Mesdames et Messieurs les Ministres,
Chers collegues,

          Au debut de ma carière de medecin j’ai du faire un stage dans une clinique de psychiatrie. Je me rappelle que je devais discuter avec un pacient pour etablir son diagnostic. Une heure apres, je savais qu’il etait economiste dans une entreprise industrielle importante à l’époque, qu’il avait une grande responsabilité professionnelle, je savais des choses sur sa famille, mais rien sur sa souffrance ou les raisons pour lesquels il s’y trouvait.

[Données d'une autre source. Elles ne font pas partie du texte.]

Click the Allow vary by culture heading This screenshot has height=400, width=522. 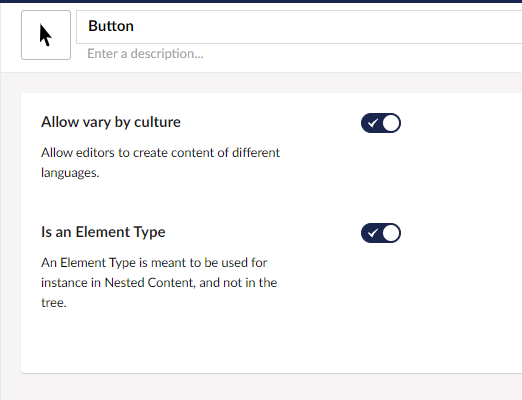(x=111, y=122)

Tout ce que j’ai pu apprendre etait qu’il avait des maux de tete. Quand notre professeur est venu voir le malade a son tour, il lui a pose une seule question : « Pourquoi penses-tu que tu as des maux de tete ?" Et le pacient s’est lance dans un delire systematise comme dans les livres de psychiatrie, expliquant qu’il avait un coq dans la tete qui l’empechait de dormir toute la nuit. C’est alors que j’ai vraiement compris l’importance des services de sante mentale et combien il est important qu’il soient adequats.

          Un grand nombre de malades aux troubles mentaux vivent encore deriere des murs reels ou virtuels parce qu’il existe encore dans notre societe non seulement des prejuges et de l’intolerance, mais aussi des services inadequats.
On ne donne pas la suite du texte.